對此靳宛默默地接受了,也知道自己此次行事過於魯莽,無論是長安君還是敖千,其實都是爲了她好。
進了爺爺的房間,發現爺爺睡得正香,靳宛看了一會兒便悄然離開。
退出房間的靳宛立馬見到了風祁羽。
“小宛,你身體好些了嗎?”羽王子率先問候出聲,眼裡是掩飾不住的擔憂。
靳宛拉了拉披風的帶子,歉疚地道:“對不起,我似乎給大家添麻煩了。多謝關心,我現在好多了。”
態度周到不失禮數,風祁羽情緒莫名失落,苦笑搖頭:“你還是這麼見外。罷了,你沒事就好,至於給我們添麻煩這種話就不必說了,我們可沒人有這樣的想法。”
靳宛笑笑不說話。
風祁羽自覺無趣,遲疑半晌,道:“既然你回來了,不如跟我去見見父王,父王有話想同你說。”
“好。”靳宛絲毫沒有推辭的意思。
是夜,靳宛在別府裡見了風修,從他那裡得到帝君召見她的旨意,證明了太子爺消息靈通。
對於靳宛被敖千接進東宮待了三天的事情,風修閉口不提,明顯擺正了自己的位置,知道有些事情是他沒資格過問的。

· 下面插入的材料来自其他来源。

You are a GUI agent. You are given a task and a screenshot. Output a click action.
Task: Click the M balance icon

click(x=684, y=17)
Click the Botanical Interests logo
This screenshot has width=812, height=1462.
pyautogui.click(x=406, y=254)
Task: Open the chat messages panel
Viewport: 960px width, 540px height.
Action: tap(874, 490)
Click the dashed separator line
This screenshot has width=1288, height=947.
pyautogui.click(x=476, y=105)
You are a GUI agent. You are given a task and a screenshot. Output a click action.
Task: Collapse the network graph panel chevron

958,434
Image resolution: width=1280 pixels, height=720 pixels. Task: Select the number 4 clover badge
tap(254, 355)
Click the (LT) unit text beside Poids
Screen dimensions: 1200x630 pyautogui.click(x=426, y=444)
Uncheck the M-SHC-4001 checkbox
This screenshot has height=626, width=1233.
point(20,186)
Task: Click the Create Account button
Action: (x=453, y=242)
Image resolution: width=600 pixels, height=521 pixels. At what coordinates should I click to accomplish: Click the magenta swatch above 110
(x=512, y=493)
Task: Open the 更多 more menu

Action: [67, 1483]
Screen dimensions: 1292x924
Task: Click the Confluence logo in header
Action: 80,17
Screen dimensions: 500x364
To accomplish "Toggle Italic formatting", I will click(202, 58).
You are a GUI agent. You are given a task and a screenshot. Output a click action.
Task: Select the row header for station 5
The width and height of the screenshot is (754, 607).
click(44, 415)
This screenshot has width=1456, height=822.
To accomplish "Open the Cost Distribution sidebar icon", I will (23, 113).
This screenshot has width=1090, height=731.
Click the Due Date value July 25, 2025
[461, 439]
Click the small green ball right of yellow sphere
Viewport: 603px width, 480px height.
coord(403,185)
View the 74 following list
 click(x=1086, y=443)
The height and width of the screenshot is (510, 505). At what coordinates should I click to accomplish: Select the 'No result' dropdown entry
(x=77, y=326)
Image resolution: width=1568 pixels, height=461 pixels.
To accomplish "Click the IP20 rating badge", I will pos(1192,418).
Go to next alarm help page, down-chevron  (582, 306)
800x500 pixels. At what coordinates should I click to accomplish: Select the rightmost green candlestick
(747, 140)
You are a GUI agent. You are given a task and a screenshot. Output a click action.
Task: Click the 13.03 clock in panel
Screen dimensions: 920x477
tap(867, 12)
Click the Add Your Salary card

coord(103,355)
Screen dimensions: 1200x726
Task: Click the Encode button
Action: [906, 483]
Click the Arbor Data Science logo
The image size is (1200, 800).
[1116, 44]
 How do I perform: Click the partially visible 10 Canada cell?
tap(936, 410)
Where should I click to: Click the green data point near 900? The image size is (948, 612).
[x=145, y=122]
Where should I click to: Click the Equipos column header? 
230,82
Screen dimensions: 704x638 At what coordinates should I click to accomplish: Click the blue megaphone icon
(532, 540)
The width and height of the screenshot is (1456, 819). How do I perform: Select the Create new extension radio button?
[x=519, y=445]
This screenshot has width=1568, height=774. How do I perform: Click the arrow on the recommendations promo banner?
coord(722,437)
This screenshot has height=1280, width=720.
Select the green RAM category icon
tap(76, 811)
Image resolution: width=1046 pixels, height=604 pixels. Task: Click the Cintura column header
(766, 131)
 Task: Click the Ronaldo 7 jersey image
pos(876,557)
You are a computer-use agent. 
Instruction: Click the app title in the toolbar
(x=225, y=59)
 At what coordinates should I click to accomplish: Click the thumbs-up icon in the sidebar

由於靳宛回來時夜已深,因此風修說完正事又問了幾句靳宛的身體狀況,便讓人將靳宛帶到專門爲她留的小院。
翌日。
早上靳宛起來洗漱,發覺小院門口有些吵嚷,於是喚來風修遣來伺候她的婢女,詢問出了何事。
“回夫人,是靳老爺……沈大人說夫人眼下不便見客,靳老爺卻執意要來打擾夫人,沈大人正在勸說靳老爺呢。”
靳宛當即穿好衣服朝外走。
穿過小院,兩人的聲音越來越清晰,只聽老人委屈巴巴地嚷嚷:“爲什麼不讓我見孫女,我會很安靜的,不吵她休息。”
“老爺,孫小姐昨夜回來的晚,而且身上連傷帶病的,或許尚未起牀呢。您先隨玉溪到外邊等候,只要孫小姐一醒,玉溪便告訴您。”
“吱呀——”
院門被從裡面拉開,披着羊毛大氅、抱着小暖爐的靳宛出現在門後。
靳海眼睛驟然一亮,推開擋在前面的沈玉溪,衝上去笑眯眯叫了一聲:“孫女!”
“爺爺。”靳宛已然能夠保持鎮靜,情知如今不能再刺激爺爺,於是也微笑着迴應。
她拉過爺爺的手摸了摸,老人皺得如樹皮一般的手冷冰冰的,靳宛便將風修特意爲她備的小暖爐塞到爺爺懷裡。
“爺爺吃飯了嗎?”
靳海樂呵呵地捧着小暖爐,頭也沒擡地說:“沒吃,等孫女吃!”
靳宛面目愈加柔和,“好,小宛這就陪爺爺去吃早膳。”
擡頭望見沈玉溪一言不發地站着,靳宛真誠地說:“謝謝你幫我照顧爺爺。”
沈玉溪微微一愣,旋即做出眉心緊蹙的表情,“這不是我該做的嗎?不然你聘我幹什麼?我總不能白拿掌櫃的月俸。”
靳宛便不再多說,對他道:“好吧,進來一塊兒用膳。”
小院會有人送飯過來,所以靳宛也不必捨近求遠,直接把兩人帶到自己落居的地方。
一頓早飯的時間,靳宛光顧着跟靳海說話了,根本沒吃多少東西。不過靳宛不甚在意,待靳海開口說吃飽了,便也放了筷。
這時左笙端了一個藥盅過來。
將藥盅放到桌上,他沉聲說:“主子,這是爺爲您準備的藥。”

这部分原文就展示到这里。